Jonathan Elsas presented in the Social Media Reading Group yesterday. He presented to us the very successful approach the CMU team took for the Blog Retrieval task at TREC 2007. Details are in this paper (pdf)

He brought up the point that TREC has the cool property of being "task oriented", which is not always the case with data mining research (and is a criticism of the 'what do evolving graphs look like?' approach I tend to take with my own research).

Another point he made is that no teams at TREC (successfully) used two common properties of data that *are* important in the non-task-oriented research in social media: timestamps and link analysis. He did not seem to think that simply aren't "useful" properties, only that nobody figured out how to use them properly.

While I think that link analysis could be used, it certainly could not be used without some significant text analysis. My impression is that link analysis is useful for tasks like measuring influence or information diffusion, or trust and authority. Relevance seems to me to be a much more text-dependent property.

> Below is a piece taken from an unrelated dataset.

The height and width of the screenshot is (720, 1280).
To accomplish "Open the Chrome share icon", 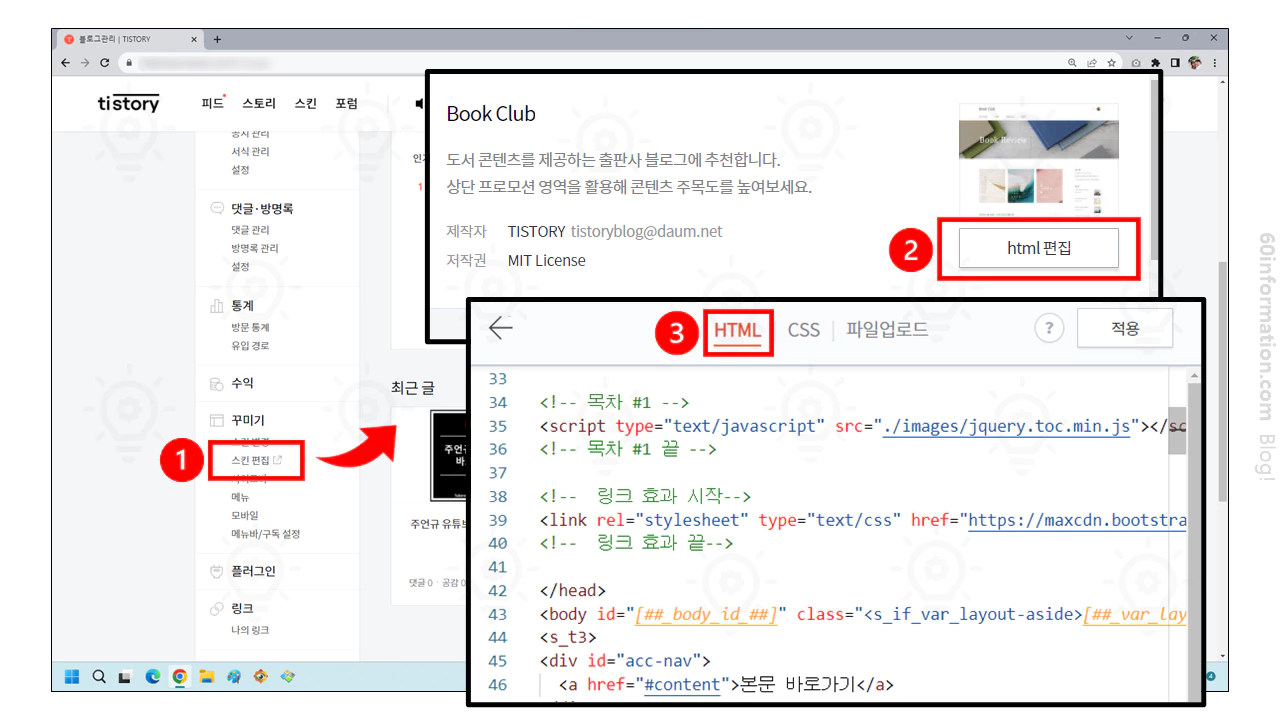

Furthermore, relevance is a subjective measure, just like influence and authority. In fact, the difficulty in a lot of data mining research is the difficulty of finding a good evaluation of your results. TREC scored the entries with human-tagging. If the goal was to find relative blog posts, then each team's algorithm would find some candidate posts, and the competitors themselves would then vote on which seemed best. And that's probably the best we could do for something so imprecise as "relevance".

It's really hard to do "science" when such complex beings as humans are involved in the measurements.

Jon also kindly lent me the WSDM proceedings, which I copied to my laptop and intend to review soon.

Thursday, December 13, 2007

Andrew Tomkins on search data privacy

Yesterday Andrew Tomkins gave a talk at CMU. He addressed some social media, but a large part of his talk was regarding how it's tough to "anonymize" search data. Using the AOL scandal as an example, he basically granularized that data and showed in surprising ways that you can identify people.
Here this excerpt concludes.